Focus on the Important

• Do the important first. Begin your day (before looking at emails or responding to phone calls) doing 30 minutes of the most important task that needs to get done that day.

• Schedule your priorities. For the upcoming week, first schedule the most important tasks and then use these as tent poles around which to plan all of your other visits, meetings or tasks.

• Realize and accept that a focus on the important means that some items will not be done as well as they should. It is OK to do “B” work on the unimportant in order to do “A” work on the important.

Keep Things Short and Simple

• Keep emails short. Write emails with bullet points when possible and be clear on the response you expect from your audience.

• Use the “power of three” and summarize or explain an issue with three bullet points.

• Wherever possible, keep all reports, summaries and position papers to one page.

Focus on the Critical Path

• Get tasks that are on the critical path started immediately.

• As managers, we cannot be the roadblock on the critical path.
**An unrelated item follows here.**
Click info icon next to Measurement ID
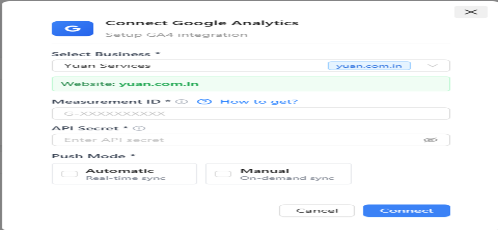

Make decisions as quickly as possible.


• According to the authors of “Skills for Success: The Experts Show the Way”, leaders ought to follow this decision-making formula: make 80 percent of your decisions on the spot, allow 15 percent “to mature,” and do not make 5 percent at all.”

• The phone is still more effective in clear and rapid communication than email; use it more often.

• Whenever an email is going to be long and complex, pick up the phone and talk to the person. Whenever you have something critical to say, pick up the phone or meet in person.

• Respond to all phone calls as quickly as possible, but definitely within 24 hours.

• If you leave a voice message, leave it with a detailed explanation so that the person can think about the item to discuss before calling back.

Avoid Interruptions, Distractions and Time Wasters

• Work without interruption. Turn off any pings or visual warnings about emails, texts, etc. coming in on your computer and your phone.

• When calling or meeting informally in the office, you cannot go five times—each time for one item. Go one time for all five items.

• Avoid meetings and conference calls, especially internal meetings, as much as possible. Send an email or talk directly to each of the key parties involved.

• If you have to have a meeting, have a fixed agenda and pass out any documents beforehand so that everyone can be up to speed without wasting time presenting. This shortens and focuses the meeting.